Bersama dalam sunyi, berkegiatan dalam sepi.
Merasakan segala manfaat angin, air dan tanah minim polusi. Hanya sesekali terdengar suara kendaraan melintas, truk pengangkut hasil panen kelapa sawit, itupun tidak setiap hari akan lewat depan rumah. Suara-suara di sekitar akan riuh kala anak-anak mulai berkegiatan di sore hari selepas sholat ashar.
Anak-anak matahari khatulistiwa ini berasal dari suku, agama, dan adat budaya yang berbeda-beda. Indah bukan, mereka berkumpul dalam satu waktu bermain dan belajar mencintai sesamanya. Berharap kelak mereka dewasa akan tetap seperti ini, tetap ber-Bhinneka Tunggal Ika, tetap saling
menghormati juga menghargai perbedaannya.
Bahasa yang mereka gunakan memang bahasa Indonesia tetapi dengan dialeg yang bercampur dengan bahasa daerah setempat. Inilah, gambaran tanah air tercinta kita, semua dapat berbaur dalam satu kesatuan yang jika terus di pupuk maka akan tetap teguh bersatu.
Dalam jalan cerita di bagian ini, saya merasa sangat beruntung karena anak saya berada di lingkungan yang beragam. Belajar mengenal banyak suku dengan adat dan agama yang berbeda pula. Dia mulai paham bagaimana harus menghargai bahwa temannya yang bersuku Batak, Dayak, Toraja dan Maluku yang beragama nasrani harus pergi beribadah minggu di gereja. Sebaliknya teman-temannya akan duduk menunggu anak saya saat sedang menjalankan ibadahnya di masjid untuk kemudian berkegiatan bersama.
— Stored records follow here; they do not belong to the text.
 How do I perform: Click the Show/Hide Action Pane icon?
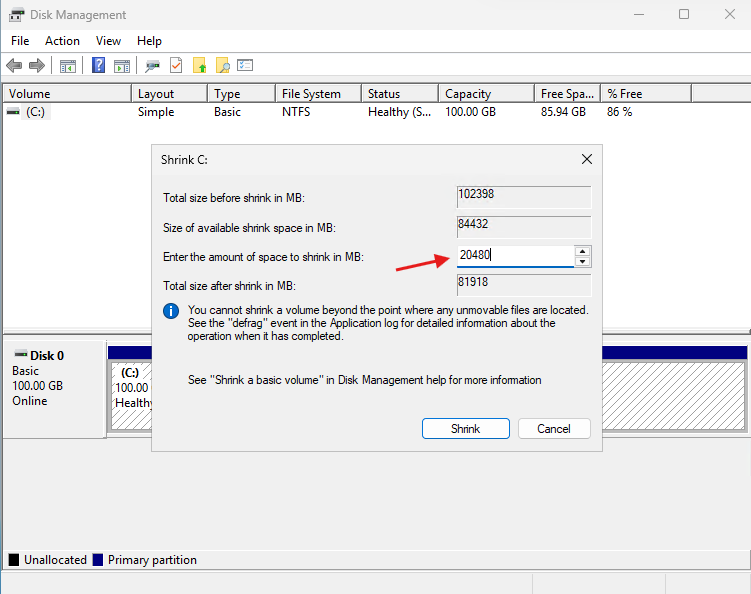tap(122, 66)
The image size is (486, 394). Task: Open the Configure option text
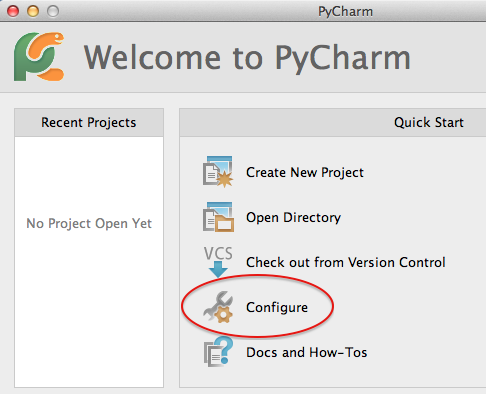click(277, 308)
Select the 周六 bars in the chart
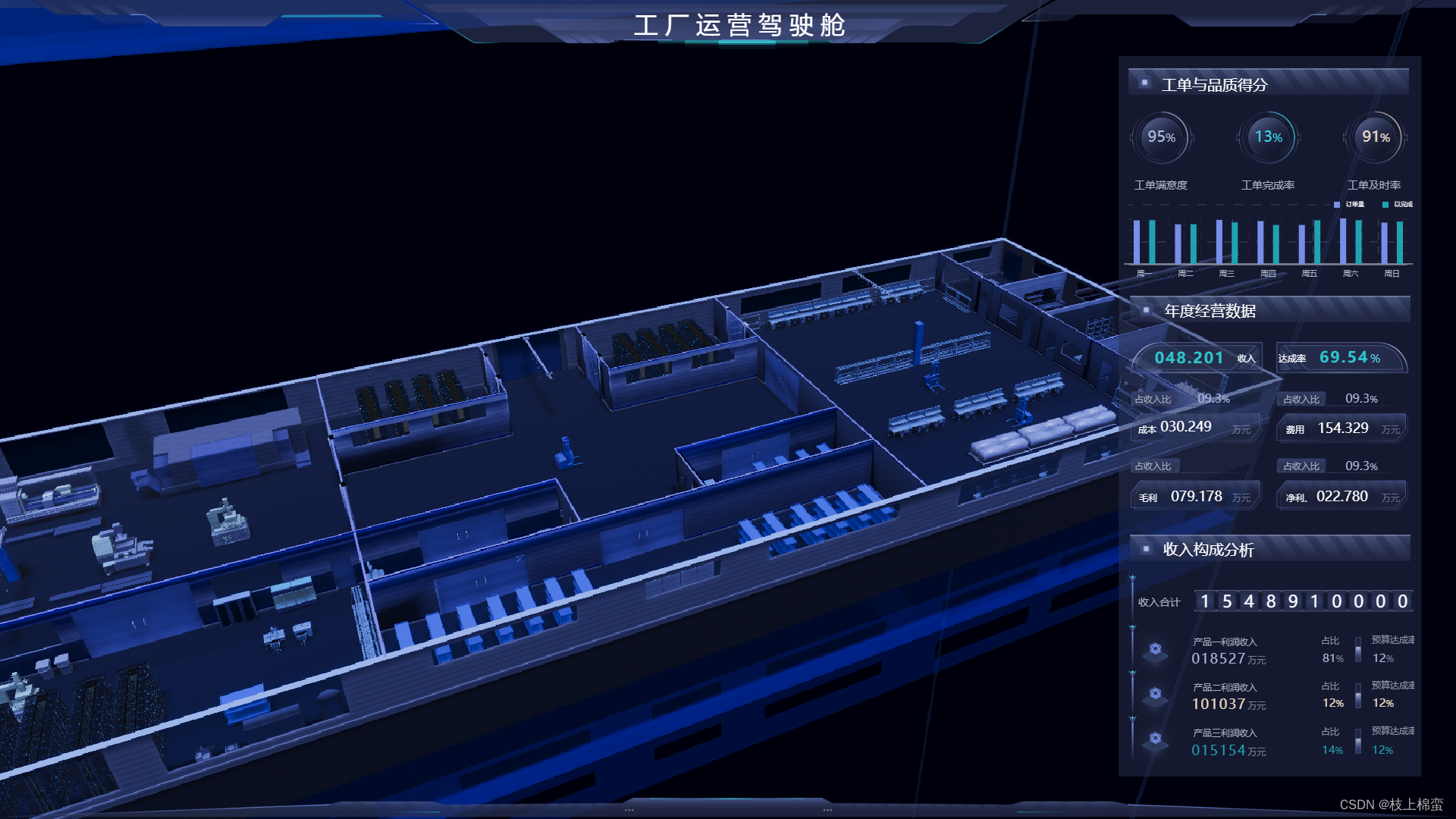The image size is (1456, 819). [1350, 241]
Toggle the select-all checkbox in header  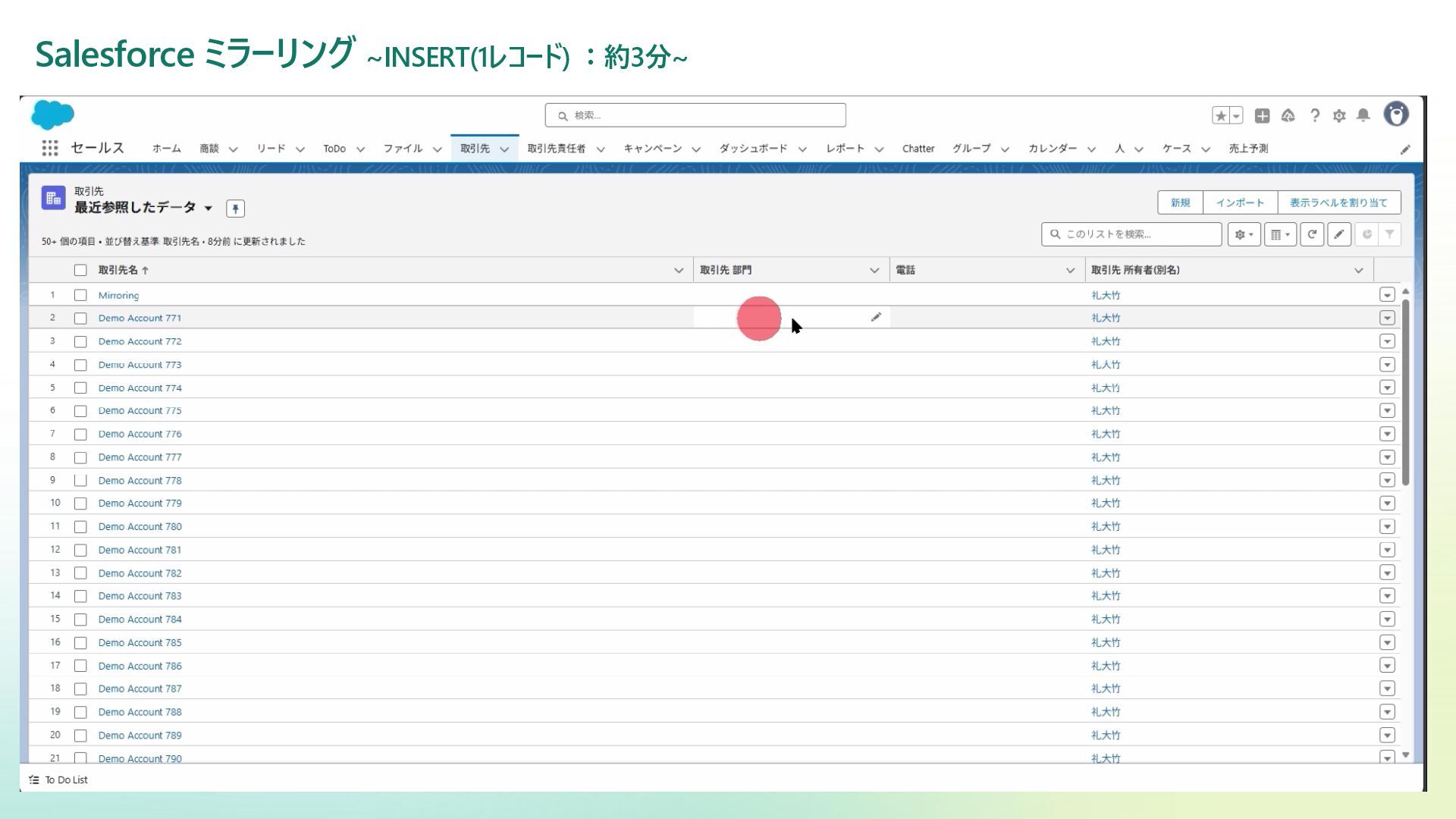pyautogui.click(x=80, y=270)
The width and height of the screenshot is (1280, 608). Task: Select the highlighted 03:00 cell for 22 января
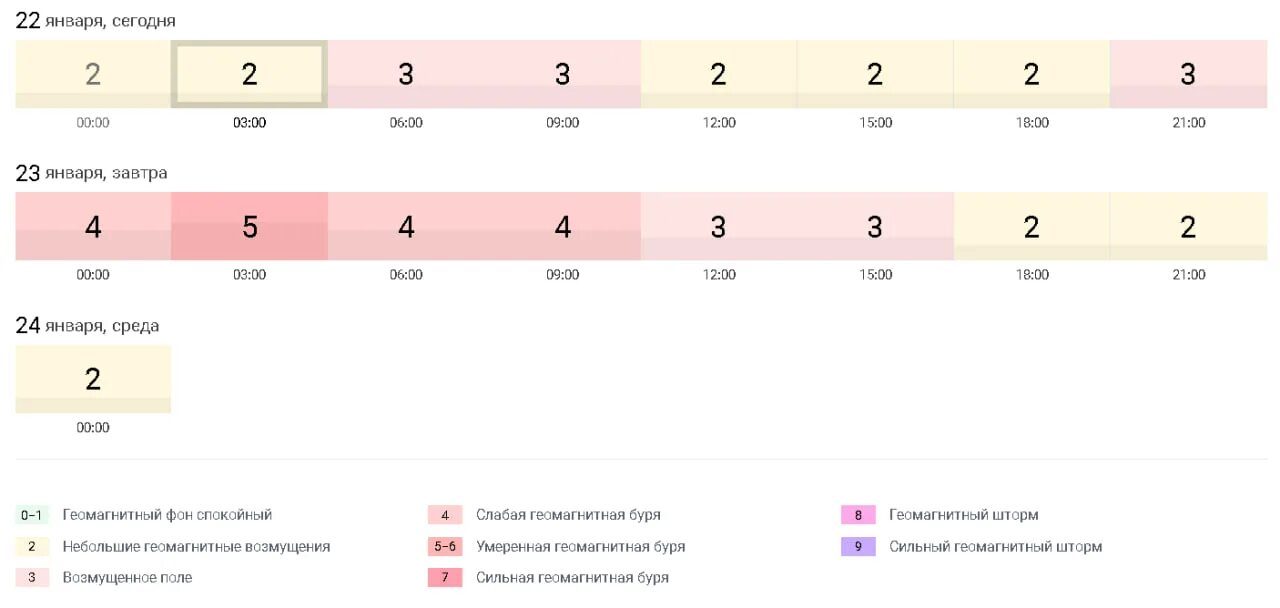[250, 74]
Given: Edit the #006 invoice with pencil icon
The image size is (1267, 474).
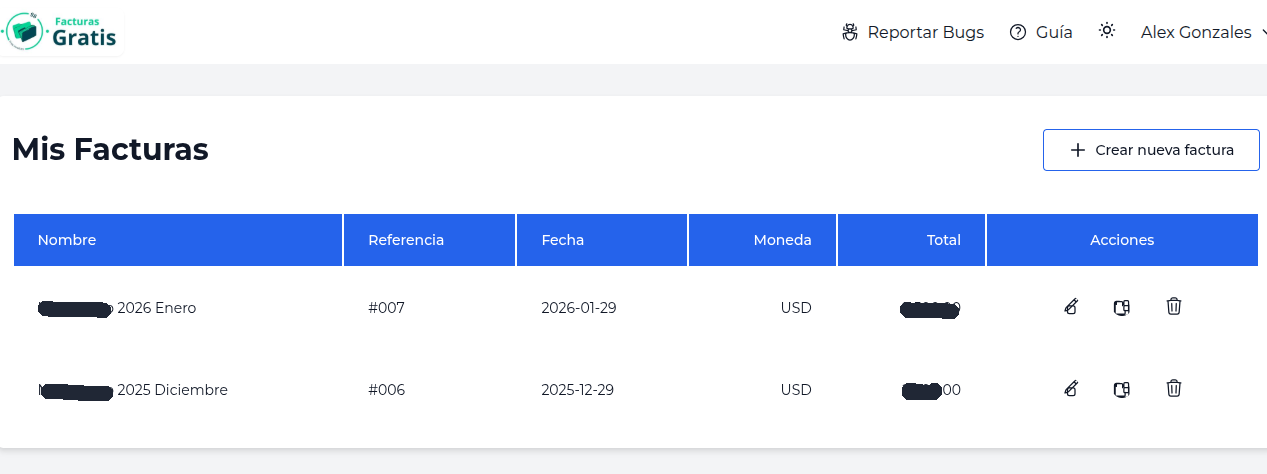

Pelajaran penting untuk kerukunan antar umat di dunia ini yang tidak hanya di pelajari dari buku saja tentunya.
Kelas Tanpa Sekat memang belajar tentang hidup dan life skills. Karena dalam mendidik anak bukanlah hanya tentang kecenderungan pada mata pelajaran saja. Pendidikan itu jauh lebih luas, sebagaimana yang dapat kita pelajari di channel Tanam Benih Parenting tentang dasar pola pikir besar dalam mendidik dan mendampingi anak-anak. Ada satu catatan penting yang saya pelajari di mana UNESCO di tahun 1999 menyatakan bahwa Four Pillars of Education dalam mendidik anak-anak itu adalah, pertama, Learning to Know yaitu belajar untuk mengetahui, bagaimana mendidik anak dengan pengetahuan, memberikan pengetahuan-pengetahuan kognitif yang menginformasikan tentang segala ilmu dunia dan komplesitasnya. Yang kedua adalah Learning to Do yaitu belajar untuk melakukan, ini adalah belajar melatih berbagai macam ketrampilan pada diri anak karena semakin anak mempunyai banyak ketrampilan maka anak-anak akan semakin baik hidupnya dan percaya diri. Dan yang ketiga adalah Learning to Live Together yaitu belajar untuk hidup bersama. Ini adalah mengajarkan mereka bagaimana berempati pada orang lain dan bagaimana bisa berdiskusi dengan baik serta ngobrol dengan baik meski dengan lintas usia. Terakhir, yang ke empat adalah Learning to Be yaitu belajar menjadi. Ini adalah bagaimana mendidik anak-anak mengembangkan dirinya menjadi manusia yang berkepribadian kuat.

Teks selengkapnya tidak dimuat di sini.